### SELECTED EXCERPT
= = =
Indian mangoes find their way to US and European stores such as Harrods and WalMart, writes Gaurav Choudhury.

india Updated: Sep 27, 2006 15:43 IST

India's trademark fruit is set to go global. The time may not be far when branded Indian mangoes find their way to large American and European stores such as Harrods and WalMart. Japan is also beckoning the fruit.

India is the world's largest producer of mangoes, accounting for 10.9 million tonnes, or 57 percent, of the world's total output of 19.2 million tonnes. However, it accounts for only 19 per cent of the total global mango exports.

According to the Agricultural and Processed Food Products Export Development Authority (Apeda), in 2004/05, India exported about 52,000 tonnes of fresh mangoes worth $19 million and about 91,000 tonnes of mango pulp worth $67 million. But things could change soon.

Several Indian corporate groups, including Reliance, ITC and Bharti, are eyeing lucrative markets to sell their horticultural produce, both fresh and processed, in the West, and are are betting on an impending change of policy in Washington.

“If all goes well, the US markets should open up for India by December 2006, much ahead of coming mango season,” Siva Kumar, CEO of ITC's agricultural business, told Hindustan Times. FieldFresh, a joint venture of Bharti Enterprises & Rothschild, has become the first Indian company to export mangoes to Japan after a span of two decades. Japan this year lifted a ban imposed in 1986 on grounds of the presence of fruitfly, provided the mangoes undergo vapour heat treatment.

The US had been stalling the import of Indian mangoes to its market on the grounds that New Delhi will have to comply with the Food and Drug Authorities (FDA) norms. Also, the US had wanted India to comply with regulations with regard to pesticides and preservatives. India considered this as a non-tariff barrier, but the issue was settled during President Bush’s Indian visit this year.
= = =
### LISTED ENTRIES

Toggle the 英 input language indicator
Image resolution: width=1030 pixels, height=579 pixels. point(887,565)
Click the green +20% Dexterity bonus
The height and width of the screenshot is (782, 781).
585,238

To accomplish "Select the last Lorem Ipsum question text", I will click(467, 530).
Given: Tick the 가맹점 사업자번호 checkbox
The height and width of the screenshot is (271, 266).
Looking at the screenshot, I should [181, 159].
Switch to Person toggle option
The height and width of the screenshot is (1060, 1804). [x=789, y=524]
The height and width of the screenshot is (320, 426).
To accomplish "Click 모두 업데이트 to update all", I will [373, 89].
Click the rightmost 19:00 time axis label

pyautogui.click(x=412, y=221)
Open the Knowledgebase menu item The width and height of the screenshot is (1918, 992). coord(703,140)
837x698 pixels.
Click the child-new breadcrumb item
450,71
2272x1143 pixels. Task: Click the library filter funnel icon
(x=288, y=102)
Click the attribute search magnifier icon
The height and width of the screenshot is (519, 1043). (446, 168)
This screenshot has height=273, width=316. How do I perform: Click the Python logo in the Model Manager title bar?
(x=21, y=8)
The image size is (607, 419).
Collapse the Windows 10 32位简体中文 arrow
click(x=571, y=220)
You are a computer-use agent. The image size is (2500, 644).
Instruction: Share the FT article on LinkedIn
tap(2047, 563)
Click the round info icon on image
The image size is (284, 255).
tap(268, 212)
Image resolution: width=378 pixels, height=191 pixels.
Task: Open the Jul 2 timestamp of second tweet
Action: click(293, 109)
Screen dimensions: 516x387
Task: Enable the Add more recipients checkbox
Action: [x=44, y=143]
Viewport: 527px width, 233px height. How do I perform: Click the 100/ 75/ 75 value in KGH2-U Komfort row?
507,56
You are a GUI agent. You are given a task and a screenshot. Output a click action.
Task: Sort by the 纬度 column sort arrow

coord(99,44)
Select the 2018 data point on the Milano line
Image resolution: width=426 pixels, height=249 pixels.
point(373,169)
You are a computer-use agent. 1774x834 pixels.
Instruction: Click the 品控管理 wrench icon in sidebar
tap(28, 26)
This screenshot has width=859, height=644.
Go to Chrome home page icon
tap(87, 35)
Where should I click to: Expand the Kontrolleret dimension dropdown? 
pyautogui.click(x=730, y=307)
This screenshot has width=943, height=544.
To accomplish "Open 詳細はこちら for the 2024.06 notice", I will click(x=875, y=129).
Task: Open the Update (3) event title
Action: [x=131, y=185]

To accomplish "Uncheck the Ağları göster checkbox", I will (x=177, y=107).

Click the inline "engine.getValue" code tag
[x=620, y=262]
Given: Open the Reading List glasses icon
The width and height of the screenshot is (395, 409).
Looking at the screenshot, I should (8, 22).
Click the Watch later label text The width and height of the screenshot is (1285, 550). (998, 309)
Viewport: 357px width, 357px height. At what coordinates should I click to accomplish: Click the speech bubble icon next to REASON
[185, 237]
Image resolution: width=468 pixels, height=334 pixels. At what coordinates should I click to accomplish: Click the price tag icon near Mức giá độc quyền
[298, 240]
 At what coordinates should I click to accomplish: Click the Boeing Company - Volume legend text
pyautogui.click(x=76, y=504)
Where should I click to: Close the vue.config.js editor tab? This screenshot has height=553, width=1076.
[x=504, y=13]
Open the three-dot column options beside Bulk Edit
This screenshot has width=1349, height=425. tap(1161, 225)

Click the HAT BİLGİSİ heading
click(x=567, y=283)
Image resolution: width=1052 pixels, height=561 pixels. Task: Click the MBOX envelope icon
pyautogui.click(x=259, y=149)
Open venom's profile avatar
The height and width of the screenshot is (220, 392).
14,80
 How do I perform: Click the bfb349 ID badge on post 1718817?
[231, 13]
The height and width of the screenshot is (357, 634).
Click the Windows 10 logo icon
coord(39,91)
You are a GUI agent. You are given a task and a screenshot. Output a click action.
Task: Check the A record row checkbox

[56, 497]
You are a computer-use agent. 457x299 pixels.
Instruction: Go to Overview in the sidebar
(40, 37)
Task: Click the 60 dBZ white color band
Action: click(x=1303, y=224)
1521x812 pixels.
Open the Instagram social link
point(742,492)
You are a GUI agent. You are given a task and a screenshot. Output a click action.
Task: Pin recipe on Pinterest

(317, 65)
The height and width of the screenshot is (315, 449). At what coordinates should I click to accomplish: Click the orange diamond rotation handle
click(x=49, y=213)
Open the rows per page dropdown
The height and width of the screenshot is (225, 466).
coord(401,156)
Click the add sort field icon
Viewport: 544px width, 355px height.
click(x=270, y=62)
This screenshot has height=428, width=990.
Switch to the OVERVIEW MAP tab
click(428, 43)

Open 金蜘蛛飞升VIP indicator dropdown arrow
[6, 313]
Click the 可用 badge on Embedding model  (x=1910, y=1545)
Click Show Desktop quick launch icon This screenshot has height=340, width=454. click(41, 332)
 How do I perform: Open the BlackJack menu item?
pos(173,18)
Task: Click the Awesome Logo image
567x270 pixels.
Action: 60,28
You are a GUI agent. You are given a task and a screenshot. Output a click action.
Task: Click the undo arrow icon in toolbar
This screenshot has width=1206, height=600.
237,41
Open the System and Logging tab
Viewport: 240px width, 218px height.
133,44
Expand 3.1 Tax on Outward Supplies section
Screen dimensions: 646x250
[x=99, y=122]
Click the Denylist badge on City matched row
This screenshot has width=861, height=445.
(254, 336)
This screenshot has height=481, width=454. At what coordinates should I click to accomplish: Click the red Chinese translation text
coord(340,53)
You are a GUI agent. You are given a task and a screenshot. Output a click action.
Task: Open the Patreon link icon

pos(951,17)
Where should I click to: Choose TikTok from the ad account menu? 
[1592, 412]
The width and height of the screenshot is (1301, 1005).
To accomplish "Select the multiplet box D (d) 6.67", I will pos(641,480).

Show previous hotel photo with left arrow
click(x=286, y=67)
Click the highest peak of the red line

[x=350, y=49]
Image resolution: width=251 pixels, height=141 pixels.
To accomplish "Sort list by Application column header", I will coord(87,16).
= = =
### THE TASKS
[a] Decide whether each statement agrees with the article on Indian mango exports. Answer yes or no for each, and quote the words of the article that settle it.
(i) India produces more than half of the world's mangoes.
(ii) Japan lifted its ban on Indian mangoes without any conditions.
(iii) In 2004/05, India's mango pulp exports were worth more than its fresh mango exports.
[b] List every quantity in the article on Indian mango exports that is measured in tonnes, and note what each one refers to.

### RESULTS FOR THE EXERCISE
[a]
(i) Yes: "accounting for 10.9 million tonnes, or 57 percent, of the world's total output of 19.2 million tonnes"
(ii) No: "provided the mangoes undergo vapour heat treatment"
(iii) Yes: "about 52,000 tonnes of fresh mangoes worth $19 million and about 91,000 tonnes of mango pulp worth $67 million"

[b]
- 10.9 million tonnes: India's mango output
- 19.2 million tonnes: the world's total mango output
- 52,000 tonnes: fresh mangoes India exported in 2004/05
- 91,000 tonnes: mango pulp India exported in 2004/05